Wednesday, June 17, 2009


Every new technology brings its own mechanism to mitigate security threats. This post discusses on how silverlight deals with cross site scripting.

What is Cross Site Scripting?
Cross-site scripting (XSS) is a type of computer security vulnerability typically found in web applications which allow code injection by malicious web users into the web pages viewed by other users. Examples of such code include HTML code and client-side scripts. An exploited cross-site scripting vulnerability can be used by attackers to bypass access controls such as the same origin policy. Vulnerabilities of this kind have been exploited to craft powerful phishing attacks and browser exploits.

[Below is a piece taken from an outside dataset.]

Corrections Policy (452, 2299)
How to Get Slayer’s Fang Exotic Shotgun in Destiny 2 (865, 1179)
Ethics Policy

To avoid Cross-Site Scripting (XSS), Silverlight runtime enforces restrictions in the framework APIs. Any cross domain request requires that the server has explicitly granted permissions to access its resources from Silverlight client. Cross domain access means the Silverlight client is making network calls to domain which is not same as the domain from which the client itself has been downloaded. The restrictions are same as what Flash based clients also experience.
To allow flash based clients to access its resources, servers need to place a policy file at the root of the domain called crossdomain.xml and all access permission in that file.
Silverlight uses the same logic to allow the APIs to access cross domain resources. It supports flash based policy file. It also supports a file specific to Silverlight clients named as clientaccesspolicy.xml. This is also a xml based file with published format but different from flash format.Silverlight runtime first tries to download the clientaccesspolicy.xml file and if found, all access permissions are granted using this file. If this file is not available, it tries to download flash based policy file. If none is found, access is denied. These files are not downloaded in case of same domain access.